The Azerbaijan State News Agency (AZERTAC) presents an interview with Caucasus and Middle East expert Dr. Dünya Bashol.
- Dr. Bashol, how do you assess Azerbaijan's role in strengthening stability in the South Caucasus after the Second Garabagh War? What positive examples of interaction with neighboring countries can you highlight?
- Azerbaijan's most significant contribution was demonstrating that so-called "frozen conflicts" can be resolved through decisive action in an era when major powers are less willing or able to enforce the status quo. For three decades, the Garabagh conflict sat at the heart of the South Caucasus, deterring major infrastructure investments and blocking regional trade routes due to the ever-present expectation of renewed hostilities.
With the Second Garabagh War concluded and Azerbaijan having restored control over its internationally recognized territory, the conditions for lasting stability have substantially improved. The subsequent diplomatic processes, mainly U.S. led, have created a framework for normalizing relations across the region.
As for positive examples of interaction, we can point to several developments. The Nakhchivan gas interconnector with Türkiye has deepened energy cooperation. Discussions on the Zangezur corridor, despite ongoing negotiations over its precise terms, signal a shared recognition that connectivity benefits all parties. Armenia and Azerbaijan have made incremental progress on border delimitation, and trilateral formats involving Türkiye, Azerbaijan, and Georgia continue to advance regional integration.
Of course, challenges remain. Peace treaty negotiations are incomplete and mutual trust is still fragile but the fundamental obstacle that paralyzed the region for decades has been removed, opening possibilities for free trade and international investment that were previously unthinkable.
- In 2025, Azerbaijan and Armenia took significant steps toward normalizing relations, including initialing a peace agreement and declaring the unblocking of communications at the Washington summit. How do you assess the significance of these achievements for long-term peace in the region?

» Information shown
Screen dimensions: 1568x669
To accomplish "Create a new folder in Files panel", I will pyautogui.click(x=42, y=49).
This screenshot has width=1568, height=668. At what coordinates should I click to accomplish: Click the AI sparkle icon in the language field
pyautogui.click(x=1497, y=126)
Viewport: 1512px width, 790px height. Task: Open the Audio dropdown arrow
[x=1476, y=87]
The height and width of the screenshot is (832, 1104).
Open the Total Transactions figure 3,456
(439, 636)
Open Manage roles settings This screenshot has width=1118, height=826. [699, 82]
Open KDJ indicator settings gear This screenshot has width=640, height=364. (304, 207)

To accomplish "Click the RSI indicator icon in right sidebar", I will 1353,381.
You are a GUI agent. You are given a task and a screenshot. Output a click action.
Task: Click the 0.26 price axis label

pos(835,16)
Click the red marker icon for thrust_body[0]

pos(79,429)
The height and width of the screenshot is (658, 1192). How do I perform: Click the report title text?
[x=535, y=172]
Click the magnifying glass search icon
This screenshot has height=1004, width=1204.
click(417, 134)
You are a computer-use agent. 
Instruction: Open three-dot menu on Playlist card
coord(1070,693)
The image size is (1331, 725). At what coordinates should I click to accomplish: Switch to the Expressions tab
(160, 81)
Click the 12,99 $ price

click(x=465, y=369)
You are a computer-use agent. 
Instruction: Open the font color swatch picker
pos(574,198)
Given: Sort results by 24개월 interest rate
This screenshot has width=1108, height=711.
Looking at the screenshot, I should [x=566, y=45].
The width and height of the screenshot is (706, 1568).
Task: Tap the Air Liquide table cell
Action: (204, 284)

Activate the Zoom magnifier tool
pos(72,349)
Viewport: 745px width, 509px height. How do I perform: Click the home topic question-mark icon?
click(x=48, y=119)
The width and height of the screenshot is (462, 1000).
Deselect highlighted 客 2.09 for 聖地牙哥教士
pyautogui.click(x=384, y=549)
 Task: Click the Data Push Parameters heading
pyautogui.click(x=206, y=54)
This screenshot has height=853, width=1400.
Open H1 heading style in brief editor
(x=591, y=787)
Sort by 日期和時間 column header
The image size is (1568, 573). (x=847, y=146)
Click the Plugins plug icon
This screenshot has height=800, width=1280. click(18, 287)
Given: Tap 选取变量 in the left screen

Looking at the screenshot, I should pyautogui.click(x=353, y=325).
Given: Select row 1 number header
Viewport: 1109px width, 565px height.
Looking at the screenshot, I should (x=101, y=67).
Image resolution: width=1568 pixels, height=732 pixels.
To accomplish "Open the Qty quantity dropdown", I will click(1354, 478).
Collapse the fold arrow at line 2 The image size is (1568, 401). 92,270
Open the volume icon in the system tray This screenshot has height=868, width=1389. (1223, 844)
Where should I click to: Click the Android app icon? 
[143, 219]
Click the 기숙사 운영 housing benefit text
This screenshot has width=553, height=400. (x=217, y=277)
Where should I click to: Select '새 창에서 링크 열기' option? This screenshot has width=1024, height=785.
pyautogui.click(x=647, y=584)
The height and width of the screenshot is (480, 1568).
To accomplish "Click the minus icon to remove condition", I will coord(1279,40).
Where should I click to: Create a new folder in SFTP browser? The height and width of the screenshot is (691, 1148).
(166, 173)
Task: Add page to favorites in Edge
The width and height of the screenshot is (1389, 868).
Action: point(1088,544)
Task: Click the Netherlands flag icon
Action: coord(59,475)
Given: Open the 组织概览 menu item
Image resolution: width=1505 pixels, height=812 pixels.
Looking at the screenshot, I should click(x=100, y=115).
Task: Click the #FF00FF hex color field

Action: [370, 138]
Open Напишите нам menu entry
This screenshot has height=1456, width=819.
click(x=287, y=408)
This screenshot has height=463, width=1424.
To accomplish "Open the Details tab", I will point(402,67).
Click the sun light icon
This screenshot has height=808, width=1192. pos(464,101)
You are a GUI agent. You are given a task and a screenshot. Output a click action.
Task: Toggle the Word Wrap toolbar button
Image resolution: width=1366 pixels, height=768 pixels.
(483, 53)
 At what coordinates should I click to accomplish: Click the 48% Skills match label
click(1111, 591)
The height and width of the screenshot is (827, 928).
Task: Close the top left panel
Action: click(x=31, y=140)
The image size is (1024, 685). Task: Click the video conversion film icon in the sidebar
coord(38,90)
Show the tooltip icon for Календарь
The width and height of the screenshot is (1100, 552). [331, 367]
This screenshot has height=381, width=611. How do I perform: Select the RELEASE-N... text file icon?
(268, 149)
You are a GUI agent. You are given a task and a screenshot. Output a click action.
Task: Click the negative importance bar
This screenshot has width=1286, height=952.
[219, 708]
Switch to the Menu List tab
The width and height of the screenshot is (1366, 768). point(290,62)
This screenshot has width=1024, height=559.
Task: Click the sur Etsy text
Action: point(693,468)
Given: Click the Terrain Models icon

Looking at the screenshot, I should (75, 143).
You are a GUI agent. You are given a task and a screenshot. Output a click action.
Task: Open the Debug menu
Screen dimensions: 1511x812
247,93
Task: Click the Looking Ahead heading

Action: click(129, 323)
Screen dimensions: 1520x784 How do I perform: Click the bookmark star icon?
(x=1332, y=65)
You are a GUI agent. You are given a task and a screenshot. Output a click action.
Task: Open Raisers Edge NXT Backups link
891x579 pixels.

» Directions
**A.** In the interview with Dr. Dünya Bashol, which link with Türkiye is said to have deepened energy cooperation?
**B.** For each statement, say whether it agrees with the interview with Dr. Dünya Bashol, and quote the words of the interview that decide it.
(i) The Garabagh conflict sat at the heart of the South Caucasus for three decades.
(ii) The diplomatic processes after the war were mainly led by the European Union.
(iii) Peace treaty negotiations between the parties have been completed.
**C.** Continue the interview with Dr. Dünya Bashol, picking up right after its final question.
The data above is not needed for this work.

» Final results
**A.** The Nakhchivan gas interconnector.

**B.**
(i) Yes: "For three decades, the Garabagh conflict sat at the heart of the South Caucasus"
(ii) No: "The subsequent diplomatic processes, mainly U.S. led"
(iii) No: "Peace treaty negotiations are incomplete and mutual trust is still fragile"

**C.**
- The initialing of the peace agreement and the Washington summit's declaration on unblocking communications represent a qualitative shift, moving from conflict management to genuine normalization. While Azerbaijan may appear to be the primary beneficiary of these developments, the reality is that sustainable peace creates winners across the region.
For three decades, both countries bore enormous costs. Armenia faced increasing diplomatic isolation and economic stagnation, while Azerbaijan had to channel disproportionate resources toward the liberation of its territories. Now, with that chapter closed, both can redirect energy toward development. Armenia stands to gain access to Turkish markets, a potential reduction in military expenditures, and the revival of railway connections through Nakhchivan that could transform its economic geography. Azerbaijan gains secure borders and the ability to fully operationalize both the east-west and north-south international trade and energy corridors.
I would also note that the closure of the OSCE Minsk Process and related structures may ultimately prove beneficial. For decades, the co-chair format with its competing French, Russian, and American agendas perpetuated ambiguity rather than resolution. The Group's consensus-based structure made decisive action impossible, effectively freezing the conflict rather than solving it. Now, with regional actors engaging directly and through bilateral formats, there is greater ownership of the peace process and less room for external powers to instrumentalize Caucasian disputes for their own strategic purposes.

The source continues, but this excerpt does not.